Özel okulların temsilcileriyle bir araya geldik. Türkiye’nin ekonomik seyri de dikkate alınarak, vergi gibi benzeri hususlarda kolaylık sağlanması üzerinde çalışılıyor. Özel öğretim kurumlarında, öğretmenlerimizin ücretleri konusunda da tedbirler alacağız.
Yabancı dil öğretmenleri için sertifikasyon sistemleri, lisansüstü eğitimler, birtakım mesleki eğitim kursları gibi ülke ölçeğinde 4 yıl içinde bütün yabancı dil öğretmenlerinin belirli bir niteliksel standarda gelmesi konusunda proje var. Bunun bütçesi de var.
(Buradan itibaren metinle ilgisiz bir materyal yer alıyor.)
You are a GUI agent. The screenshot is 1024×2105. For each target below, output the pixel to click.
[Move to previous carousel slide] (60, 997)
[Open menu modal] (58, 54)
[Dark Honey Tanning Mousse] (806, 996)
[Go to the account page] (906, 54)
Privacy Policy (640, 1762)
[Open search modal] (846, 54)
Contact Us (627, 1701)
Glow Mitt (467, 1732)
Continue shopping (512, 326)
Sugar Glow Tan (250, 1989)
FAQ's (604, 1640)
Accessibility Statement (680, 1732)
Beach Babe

Adrese dayalı yerleştirmenin parametreleri haziran ayında oluşturulan LGS kılavuzunda yer alıyor. İşlemleri de buna göre yapma zorunluluğu bulunuyor. Bizim bu parametreleri değiştirmek gibi bir seçeneğimiz yoktu ama önümüzdeki yıl, çok rahatlıkla, içtenlikle söyleyebilirim ki bu tür sorunların tamamına yakınının çözüleceğini görecekler. “
ANDIMIZ YORUMU
“(Danıştay’ın Andımız kararı) Bu karar, 5 yıldır beklemede ama bu hafta çıkıyor. Nisan 2018’de karar verilmiş ama 2023 Eğitim Vizyonu’nun olduğu hafta karar tebliğ ediliyor. Şu an gelecekle ilgili bir şey kurgulamaya çalışıyoruz. Sayın Cumhurbaşkanımız, aslında o kadar net çizdi ki durumu ve ‘Yerindelikle ilgili burada bir sorun var’ dedi. ‘Bu kadar yıl bekletilip de neden şimdi çıkıyor’ dedi haklı olarak. Milli Eğitim Bakanlığı, kabinenin doğal bir üyesi olarak elbette Cumhurbaşkanımızın çizdiği çerçeve doğrultusunda meseleye bakıyor. Bu mesele bilimsel bir mesele değil, bu siyasi bir mesele. O sebeple eğitim bilimi ile uğraşan bir bilim insanı olarak bununla ilgili başka bir şey söylediğimde bir başkası başka bir şey söyleyebilir. Dolayısıyla bu bilimseldir ya da değildir demek çok da doğru değil kanaatindeyim.”